# My 100th Post. To You!!!



## Philip Dunkley (6/1/15)

So I thought I'd like to do something cool for my hundredth post, and I cannot think of a better way than this.
THANK YOU, THANK YOU, THANK YOU, to all of you. You have made me feel part of a family very quickly, and have been priceless with the help and support EVERYONE has given. Without you guys, the Stinkies would win, and all I can say is this. Keep this forum just way it is. Don't ever let politics get into it, cause that will be the downfall of it. Let's never forget why we started this lifestyle, to save out lives and stop smoking. No matter what we vape on, be it a Twisp, and old E-cigarette or a Reo or Sub Tank, the biggest thing is we stopped!! I salute you all for kicking (or in the process of) THE most difficult habit in the world to kick, and then still helping other people do it. BRAVO, Keep on Vaping!!!!!!!!!!!!!!!!!!

Reactions: Like 7 | Winner 10


----------



## Marzuq (6/1/15)

Awesome 100th post. Couldn't have done it better than this. Big up to you

Reactions: Agree 1


----------



## Riddle (6/1/15)

What a way to hit the 100 mark. Fantastic. Nicely put.


----------



## Ollie (6/1/15)

That almost brought a tear to my eye bro... Awesome 100th post @Philip Dunkley


----------



## Arthster (6/1/15)

I guess no one told him the 100th post is to be done in the nude and the video posted on youtube?

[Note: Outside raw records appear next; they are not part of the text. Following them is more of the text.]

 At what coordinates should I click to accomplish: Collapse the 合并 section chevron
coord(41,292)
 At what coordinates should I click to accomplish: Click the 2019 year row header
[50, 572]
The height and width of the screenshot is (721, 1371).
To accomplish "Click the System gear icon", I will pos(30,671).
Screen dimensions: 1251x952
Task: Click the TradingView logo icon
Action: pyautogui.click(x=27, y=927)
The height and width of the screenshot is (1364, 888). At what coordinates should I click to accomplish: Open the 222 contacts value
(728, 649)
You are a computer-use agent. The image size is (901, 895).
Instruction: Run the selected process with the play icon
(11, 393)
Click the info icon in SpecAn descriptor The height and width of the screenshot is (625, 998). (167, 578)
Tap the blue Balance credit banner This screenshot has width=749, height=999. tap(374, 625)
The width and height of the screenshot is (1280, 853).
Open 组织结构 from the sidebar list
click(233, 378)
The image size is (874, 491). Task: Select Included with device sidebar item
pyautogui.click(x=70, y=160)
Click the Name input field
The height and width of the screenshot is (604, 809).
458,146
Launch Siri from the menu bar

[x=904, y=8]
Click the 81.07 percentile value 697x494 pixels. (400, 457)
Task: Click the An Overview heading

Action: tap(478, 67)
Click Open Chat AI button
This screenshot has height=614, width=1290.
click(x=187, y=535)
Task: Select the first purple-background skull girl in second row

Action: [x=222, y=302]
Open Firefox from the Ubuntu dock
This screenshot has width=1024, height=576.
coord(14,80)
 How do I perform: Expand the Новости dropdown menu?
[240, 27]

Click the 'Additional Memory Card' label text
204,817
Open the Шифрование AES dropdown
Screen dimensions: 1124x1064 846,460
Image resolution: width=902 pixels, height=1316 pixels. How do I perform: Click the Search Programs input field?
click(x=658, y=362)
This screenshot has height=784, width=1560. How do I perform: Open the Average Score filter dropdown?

Just kidding bud. Awesome post.


----------



## Philip Dunkley (6/1/15)

Done. www.youtube.com/nude_vaping_freak_puts_out_500W_Fire_with_his_mind/00745.html

Reactions: Funny 4


----------



## Gamma (6/1/15)

Dammit. I clicked on that....You got me.

Reactions: Funny 1 | Can relate 1


----------



## Philip Dunkley (6/1/15)

HAHAHAHAHA

Reactions: Like 1


----------



## Arthster (6/1/15)

So did I

Reactions: Funny 1


----------



## Alex (6/1/15)

Well done


----------



## Silver (7/1/15)

Great post @Philip Dunkley 
Thanks for that. 
I like the way you put it


----------



## rvdwesth (7/1/15)

Philip Dunkley said:


> So I thought I'd like to do something cool for my hundredth post, and I cannot think of a better way than this.
> THANK YOU, THANK YOU, THANK YOU, to all of you. You have made me feel part of a family very quickly, and have been priceless with the help and support EVERYONE has given. Without you guys, the Stinkies would win, and all I can say is this. Keep this forum just way it is. Don't ever let politics get into it, cause that will be the downfall of it. Let's never forget why we started this lifestyle, to save out lives and stop smoking. No matter what we vape on, be it a Twisp, and old E-cigarette or a Reo or Sub Tank, the biggest thing is we stopped!! I salute you all for kicking (or in the process of) THE most difficult habit in the world to kick, and then still helping other people do it. BRAVO, Keep on Vaping!!!!!!!!!!!!!!!!!!


 Leke man leke


----------



## BumbleBee (7/1/15)

Philip Dunkley said:


> So I thought I'd like to do something cool for my hundredth post, and I cannot think of a better way than this.
> THANK YOU, THANK YOU, THANK YOU, to all of you. You have made me feel part of a family very quickly, and have been priceless with the help and support EVERYONE has given. Without you guys, the Stinkies would win, and all I can say is this. Keep this forum just way it is. Don't ever let politics get into it, cause that will be the downfall of it. Let's never forget why we started this lifestyle, to save out lives and stop smoking. No matter what we vape on, be it a Twisp, and old E-cigarette or a Reo or Sub Tank, the biggest thing is we stopped!! I salute you all for kicking (or in the process of) THE most difficult habit in the world to kick, and then still helping other people do it. BRAVO, Keep on Vaping!!!!!!!!!!!!!!!!!!


----------



## abdul (7/1/15)

nice post. 
as for the link, lol good one too


----------



## free3dom (7/1/15)

Awesome @Philip Dunkley ...looking forward to the next 1000 from you


----------